WORK INSTRUCTION:
Your answer should repeat every record verbatim.

***

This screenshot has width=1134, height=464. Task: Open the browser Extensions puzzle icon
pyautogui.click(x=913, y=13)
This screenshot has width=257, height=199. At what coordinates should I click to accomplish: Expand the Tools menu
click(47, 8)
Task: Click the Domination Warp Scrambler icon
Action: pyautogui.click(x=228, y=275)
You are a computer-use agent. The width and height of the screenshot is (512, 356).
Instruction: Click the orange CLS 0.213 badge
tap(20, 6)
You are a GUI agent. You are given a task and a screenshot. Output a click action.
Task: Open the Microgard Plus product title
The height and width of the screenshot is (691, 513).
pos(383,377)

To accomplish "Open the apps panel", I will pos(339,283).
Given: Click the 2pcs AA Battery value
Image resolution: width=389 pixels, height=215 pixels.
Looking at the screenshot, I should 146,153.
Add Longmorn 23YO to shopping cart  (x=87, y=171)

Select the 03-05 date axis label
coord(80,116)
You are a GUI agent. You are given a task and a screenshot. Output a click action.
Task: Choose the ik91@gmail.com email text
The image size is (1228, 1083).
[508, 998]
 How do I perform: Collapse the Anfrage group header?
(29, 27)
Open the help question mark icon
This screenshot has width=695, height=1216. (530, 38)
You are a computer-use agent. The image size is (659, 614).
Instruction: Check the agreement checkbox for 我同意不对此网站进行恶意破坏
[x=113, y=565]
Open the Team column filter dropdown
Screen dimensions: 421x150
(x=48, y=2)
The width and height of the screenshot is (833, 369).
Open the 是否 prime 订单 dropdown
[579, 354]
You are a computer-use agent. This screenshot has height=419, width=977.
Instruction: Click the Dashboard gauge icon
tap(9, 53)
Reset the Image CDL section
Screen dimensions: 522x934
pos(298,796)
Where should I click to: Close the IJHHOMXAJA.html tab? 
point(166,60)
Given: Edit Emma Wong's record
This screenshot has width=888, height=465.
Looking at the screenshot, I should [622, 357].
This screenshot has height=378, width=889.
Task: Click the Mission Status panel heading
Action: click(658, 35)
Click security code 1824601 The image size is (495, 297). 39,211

***

WRITTEN SOLUTION:
This screenshot has width=1134, height=464. Task: Open the browser Extensions puzzle icon
pyautogui.click(x=913, y=13)
This screenshot has width=257, height=199. At what coordinates should I click to accomplish: Expand the Tools menu
click(47, 8)
Task: Click the Domination Warp Scrambler icon
Action: pyautogui.click(x=228, y=275)
You are a computer-use agent. The width and height of the screenshot is (512, 356).
Instruction: Click the orange CLS 0.213 badge
tap(20, 6)
You are a GUI agent. You are given a task and a screenshot. Output a click action.
Task: Open the Microgard Plus product title
The height and width of the screenshot is (691, 513).
pos(383,377)

To accomplish "Open the apps panel", I will pos(339,283).
Given: Click the 2pcs AA Battery value
Image resolution: width=389 pixels, height=215 pixels.
Looking at the screenshot, I should 146,153.
Add Longmorn 23YO to shopping cart  (x=87, y=171)

Select the 03-05 date axis label
coord(80,116)
You are a GUI agent. You are given a task and a screenshot. Output a click action.
Task: Choose the ik91@gmail.com email text
The image size is (1228, 1083).
[508, 998]
 How do I perform: Collapse the Anfrage group header?
(29, 27)
Open the help question mark icon
This screenshot has width=695, height=1216. (530, 38)
You are a computer-use agent. The image size is (659, 614).
Instruction: Check the agreement checkbox for 我同意不对此网站进行恶意破坏
[x=113, y=565]
Open the Team column filter dropdown
Screen dimensions: 421x150
(x=48, y=2)
The width and height of the screenshot is (833, 369).
Open the 是否 prime 订单 dropdown
[579, 354]
You are a computer-use agent. This screenshot has height=419, width=977.
Instruction: Click the Dashboard gauge icon
tap(9, 53)
Reset the Image CDL section
Screen dimensions: 522x934
pos(298,796)
Where should I click to: Close the IJHHOMXAJA.html tab? 
point(166,60)
Given: Edit Emma Wong's record
This screenshot has width=888, height=465.
Looking at the screenshot, I should [622, 357].
This screenshot has height=378, width=889.
Task: Click the Mission Status panel heading
Action: click(658, 35)
Click security code 1824601 The image size is (495, 297). 39,211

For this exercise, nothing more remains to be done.